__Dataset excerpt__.
# # # # # # #
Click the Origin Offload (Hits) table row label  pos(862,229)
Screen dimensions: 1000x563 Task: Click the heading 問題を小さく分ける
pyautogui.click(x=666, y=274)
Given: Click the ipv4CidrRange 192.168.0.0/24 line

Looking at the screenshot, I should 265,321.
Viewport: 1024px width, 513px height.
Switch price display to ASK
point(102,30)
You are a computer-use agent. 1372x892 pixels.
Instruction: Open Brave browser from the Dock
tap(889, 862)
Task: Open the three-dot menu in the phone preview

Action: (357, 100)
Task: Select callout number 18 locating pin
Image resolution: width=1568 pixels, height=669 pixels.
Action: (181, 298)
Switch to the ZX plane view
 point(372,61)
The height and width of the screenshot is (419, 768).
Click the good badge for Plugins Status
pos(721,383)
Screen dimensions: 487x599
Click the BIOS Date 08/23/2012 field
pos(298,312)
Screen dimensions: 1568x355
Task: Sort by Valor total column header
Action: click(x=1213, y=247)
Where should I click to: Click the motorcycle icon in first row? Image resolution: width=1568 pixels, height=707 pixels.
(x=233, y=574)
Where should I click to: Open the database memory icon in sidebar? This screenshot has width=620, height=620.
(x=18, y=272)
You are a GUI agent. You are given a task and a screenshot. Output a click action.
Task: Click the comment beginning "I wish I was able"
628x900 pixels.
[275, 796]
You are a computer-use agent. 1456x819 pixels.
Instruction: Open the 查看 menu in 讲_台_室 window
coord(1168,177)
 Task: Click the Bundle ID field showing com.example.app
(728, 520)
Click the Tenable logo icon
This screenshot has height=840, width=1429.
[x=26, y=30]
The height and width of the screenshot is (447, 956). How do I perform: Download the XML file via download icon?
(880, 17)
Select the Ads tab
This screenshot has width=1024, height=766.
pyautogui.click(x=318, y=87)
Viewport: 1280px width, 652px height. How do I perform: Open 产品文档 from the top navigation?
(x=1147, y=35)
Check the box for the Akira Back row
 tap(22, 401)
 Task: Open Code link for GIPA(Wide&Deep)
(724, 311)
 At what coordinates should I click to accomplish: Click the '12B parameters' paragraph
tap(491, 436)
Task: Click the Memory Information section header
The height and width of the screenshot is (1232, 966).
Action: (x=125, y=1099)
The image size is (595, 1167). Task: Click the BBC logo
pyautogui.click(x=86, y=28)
# # # # # # #
__What to work on__. Please render each line of the records above as a JSON list of strings, one string per line, with blank lines left out.

__Final result__.
[
  "Click the Origin Offload (Hits) table row label  pos(862,229)",
  "Screen dimensions: 1000x563 Task: Click the heading 問題を小さく分ける",
  "pyautogui.click(x=666, y=274)",
  "Given: Click the ipv4CidrRange 192.168.0.0/24 line",
  "Looking at the screenshot, I should 265,321.",
  "Viewport: 1024px width, 513px height.",
  "Switch price display to ASK",
  "point(102,30)",
  "You are a computer-use agent. 1372x892 pixels.",
  "Instruction: Open Brave browser from the Dock",
  "tap(889, 862)",
  "Task: Open the three-dot menu in the phone preview",
  "Action: (357, 100)",
  "Task: Select callout number 18 locating pin",
  "Image resolution: width=1568 pixels, height=669 pixels.",
  "Action: (181, 298)",
  "Switch to the ZX plane view",
  " point(372,61)",
  "The height and width of the screenshot is (419, 768).",
  "Click the good badge for Plugins Status",
  "pos(721,383)",
  "Screen dimensions: 487x599",
  "Click the BIOS Date 08/23/2012 field",
  "pos(298,312)",
  "Screen dimensions: 1568x355",
  "Task: Sort by Valor total column header",
  "Action: click(x=1213, y=247)",
  "Where should I click to: Click the motorcycle icon in first row? Image resolution: width=1568 pixels, height=707 pixels.",
  "(x=233, y=574)",
  "Where should I click to: Open the database memory icon in sidebar? This screenshot has width=620, height=620.",
  "(x=18, y=272)",
  "You are a GUI agent. You are given a task and a screenshot. Output a click action.",
  "Task: Click the comment beginning \"I wish I was able\"",
  "628x900 pixels.",
  "[275, 796]",
  "You are a computer-use agent. 1456x819 pixels.",
  "Instruction: Open the 查看 menu in 讲_台_室 window",
  "coord(1168,177)",
  " Task: Click the Bundle ID field showing com.example.app",
  "(728, 520)",
  "Click the Tenable logo icon",
  "This screenshot has height=840, width=1429.",
  "[x=26, y=30]",
  "The height and width of the screenshot is (447, 956). How do I perform: Download the XML file via download icon?",
  "(880, 17)",
  "Select the Ads tab",
  "This screenshot has width=1024, height=766.",
  "pyautogui.click(x=318, y=87)",
  "Viewport: 1280px width, 652px height. How do I perform: Open 产品文档 from the top navigation?",
  "(x=1147, y=35)",
  "Check the box for the Akira Back row",
  " tap(22, 401)",
  " Task: Open Code link for GIPA(Wide&Deep)",
  "(724, 311)",
  " At what coordinates should I click to accomplish: Click the '12B parameters' paragraph",
  "tap(491, 436)",
  "Task: Click the Memory Information section header",
  "The height and width of the screenshot is (1232, 966).",
  "Action: (x=125, y=1099)",
  "The image size is (595, 1167). Task: Click the BBC logo",
  "pyautogui.click(x=86, y=28)"
]